Task statement — The records must be duplicated exactly, with every picture left out.

*** Information provided

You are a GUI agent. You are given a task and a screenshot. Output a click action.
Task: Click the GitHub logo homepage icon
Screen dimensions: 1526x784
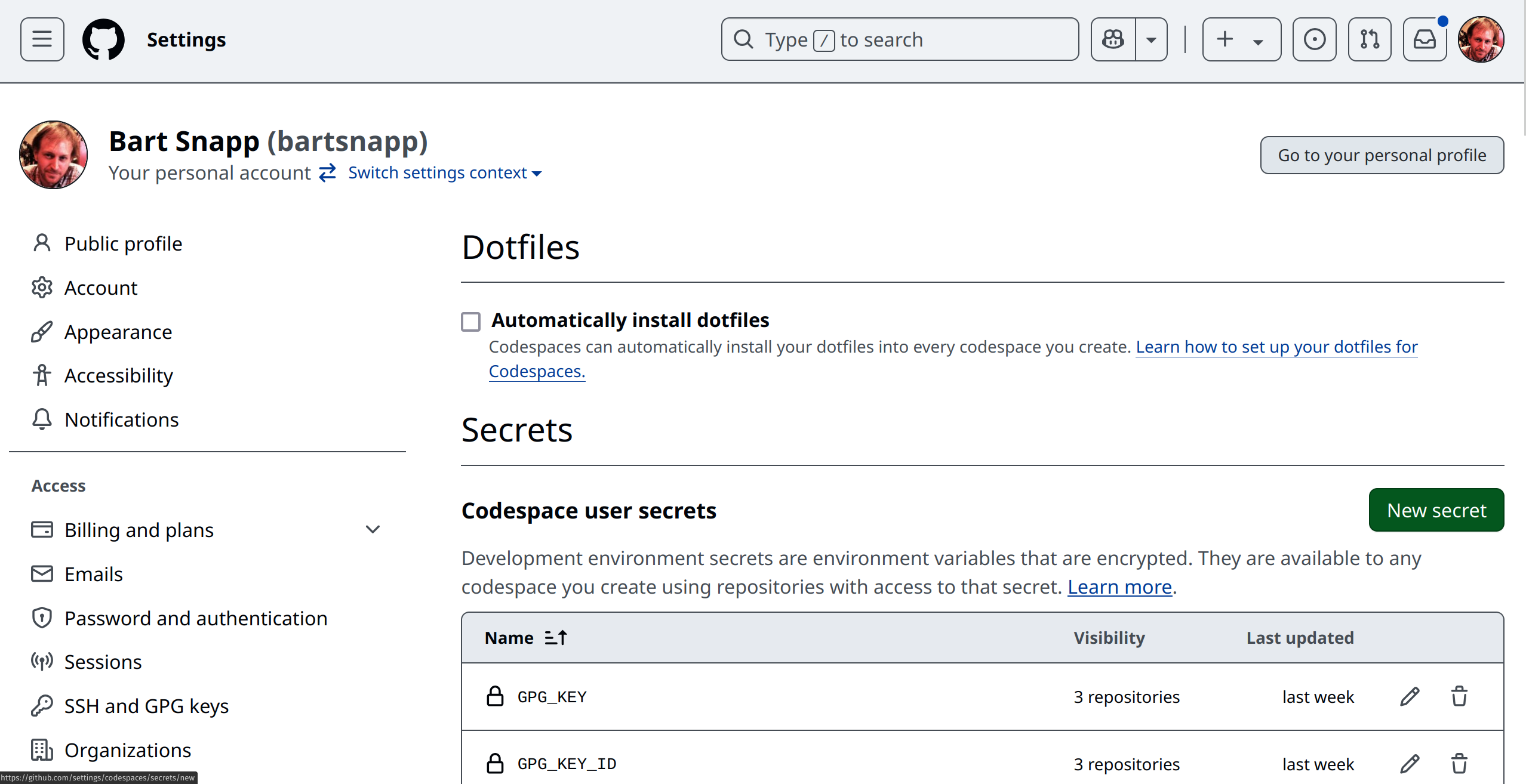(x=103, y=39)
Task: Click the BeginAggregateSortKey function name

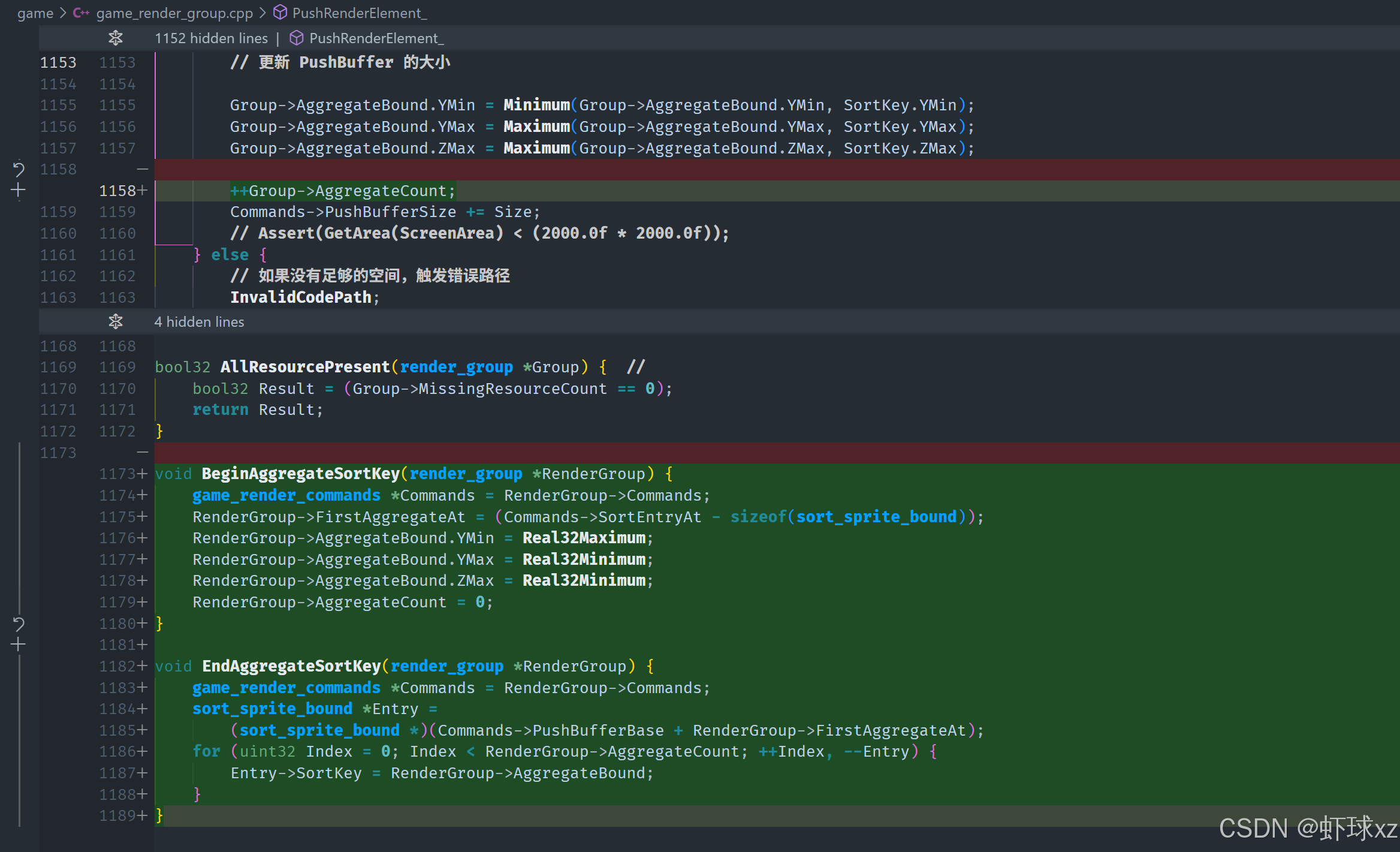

******

The completed task —
You are a GUI agent. You are given a task and a screenshot. Output a click action.
Task: Click the GitHub logo homepage icon
Screen dimensions: 1526x784
(x=103, y=39)
Task: Click the BeginAggregateSortKey function name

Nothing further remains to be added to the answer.